Tuesday, October 24, 2006

And sometimes you wonder why they hate us..

Well, finally got the tagboard up, been irritating me for a while but my renowned penchant for procrastination worked up again. Been spending lazy day after lazy day just letting the minutes past by and not feel guilty at all, as I know I have paid my dues for the last 21 months. These lazy days were interspaced with activities here and there, like getting my wisdom teeth removed, mahjong sessions with friends, working and watching Manchester United give me joy that I haven't felt since 2003.
But today I flipped through the papers and read the article that was very unfortunately titled in my opinion. The title was meant to inflame and provoke reactions. It was about this RJC girl who made some comments on her blog which were deemed inappropriate and had made plenty of people unhappy. And I tried my best to be mild about the descriptions.
First of all, I have nothing to comment on the incident at all except that she is just stupid. Stupid as she wrote such remarks on a very public blog (she really should know better), stupid as she allowed people to realise what school is she from, stupid as she really has no right rebuffing the guy like that as she has zero life experience. But then I'm not here to condone her stupidity. I'm here to bemoan the fact that AGAIN people have a reason to hate RI/RGS/RJ people.
Frankly speaking, as if people don't hate the group above enough. In fact sometimes I'm ashamed to say I was from such a great school simply because of such behavior. It is just plain stupid and insensitive. Granted when I was 18 I'm sure I would have written such nonsense as I think I was young angry and frankly stupid at that time too. Thankfully self censorship saved me from a being column in the papers. (My dad is no bigshot some more, so he can't help me with his reputation)
I loved my school. Some of the best times of my life were spent there. But as I left those pearly gates for the big bad world, one thing I realised acutely is that, people just love to see those who are above them fail. They love to see those who walk with their heads up get their noses rubbed in the mud and then laugh evilly about it.
If there's one thing my 2 years in the "Organisation" taught me is this.

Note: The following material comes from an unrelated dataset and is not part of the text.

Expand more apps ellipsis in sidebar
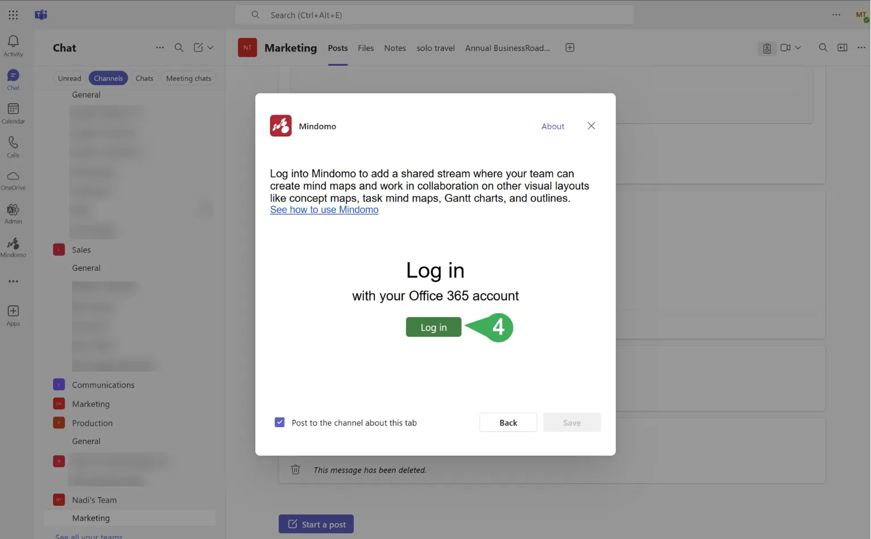Viewport: 871px width, 539px height. pos(13,281)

When I was in RI/RJ, we were constantly fed a healthy diet that we were the best, the creme da la creme, the brightest sparks with a great future ahead of us. And thus they nurtured us, gave us opportunities to shine, and we responded in kind. Trophies, accolades and good grades came our way, as we walked with a swagger and the unwavering belief that as long as we put in the effort, we will walk away with success. Sometimes even minimal effort is required. I think this was good, as it really made us believe we can be world beaters, and the confidence it brings is really an important component of success. But my time in the "Organisation" taught me that, one must understand that there are other people who were never brought up that way, or never had the opportunities we had. Like fabian said, we're privileged, and we should never forget that. We should be grateful for that. I'm not saying we should lose our edge, but we need to balance it out with good EQ.
Having said all that, those who know I used to be a very irritating elitist as well. Well, I like to think I've changed for the better. She may have made a very big mistake, but I hope she learns from it. And for all RJC people out there, remember, the world's your oyster, but remember there are other people wanting a bite at the oyster as well.